Developed by a French firm of the same name, Diam corks are made by milling cork into granules which are treated with carbon dioxide to remove any TCA, before being pressed and glued into a cork shape.
Diam corks are now growing quickly in popularity, particularly among French winemakers aiming at the middle market.
Mark Pardoe, a master of wine at UK merchant Berry Bros & Rudd, says that natural cork is still the "preferred closure for wines that require cellarage".
He adds: "Its elasticity and ability to allow a very gentle oxidation when a wine is correctly stored makes it a still-unsurpassed closure for long-term wines.
"Progress in cork processing methods mean that some cork producers are now able to give guarantees, and traceability, to insure the drinker against increasingly infrequent "corked" bottles.

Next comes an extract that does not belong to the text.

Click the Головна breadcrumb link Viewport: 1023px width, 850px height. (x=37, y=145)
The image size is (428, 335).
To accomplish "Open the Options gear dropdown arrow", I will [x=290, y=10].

"And, as such, cork is still the premium wine closure, although every premium winery experiments with other closures."
The Portuguese cork industry is also keen to stress its environmental credentials, particularly the fact that trees are not cut down to harvest the cork. Instead the cork is stripped from beneath the bark, and then grows back over a nine-year period.
Michael Colangelo, vice president of New York-based PR firm Colangelo & Partners, which is promoting Portuguese cork in the US, says: "Many people still don't understand the sustainability of cork, in that it's like shearing a sheep - you don't kill the sheep to get the wool."
Ramiro Baptista, manager of cork firm Portugalia, adds that the global wine industry is large enough for all forms of closure to have a bright future.